## 演習の目的
この映画評を読んで、次の問いに答えてください。
1. 鶴田や高倉の主演作で、藤純子はどのような役として助演するか。
2. 本作の藤純子の役柄は、従来のどのような女ではなく、どのような女であるか。
3. 本作の脚本を担当したのは誰か。

画一的な任侠映画のパターンからの脱却を目指したオリジナリティある脚本が先ず良い。これは後藤Pと笠原のせめぎ合いか?そしてやはり最終的には藤純子を褒めちぎるところに落ち着くのだ、私的には。
sawa:38

鶴田や高倉の主演作で「おんな」として助演する藤純子は特に見るべきモノは無い。

彼女が映画史で特筆されるのは、主演で男役つまり「強いおんな」を演じた場合のキレの良さなのだ。小股の切れ上がったイイ女という表現があるが、それはまさに彼女をしてそう言わしめるのだと思う。

だが、本作の藤純子はちょっとばかし感じが違うのだ。彼女の役柄は「日陰に咲く花」が協調され、従来の「強くキレのいい女」ではなく、「哀しく強い女」である。

父であり本作のプロデューサーでもある俊藤浩滋は、ソノ筋上がりの人物でソノ人脈を利用して任侠映画を確立し、さらに東映フライヤーズへの監督移籍問題などで東映にとって大貢献した大物であった。そして弱点もまた「ヤクザへの共感」であった。そんな彼と脚本の笠原和夫の路線対立は有名であったという。そんな中での本作は後藤色が薄まり、笠原色が強く打ち出された結果であると見てよい。

## 提供データ
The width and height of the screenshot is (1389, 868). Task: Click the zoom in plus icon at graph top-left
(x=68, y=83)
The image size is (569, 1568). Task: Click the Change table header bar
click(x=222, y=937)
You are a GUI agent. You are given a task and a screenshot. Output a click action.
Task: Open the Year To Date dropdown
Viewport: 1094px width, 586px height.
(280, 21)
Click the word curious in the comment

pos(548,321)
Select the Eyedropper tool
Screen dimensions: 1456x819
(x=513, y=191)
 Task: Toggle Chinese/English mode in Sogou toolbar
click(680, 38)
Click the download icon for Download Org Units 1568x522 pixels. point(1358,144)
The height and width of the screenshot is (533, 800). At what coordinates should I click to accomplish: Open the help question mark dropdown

## 課題の解答
1. 「おんな」として助演する。
2. 従来の「強くキレのいい女」ではなく、「哀しく強い女」である。
3. 笠原和夫である。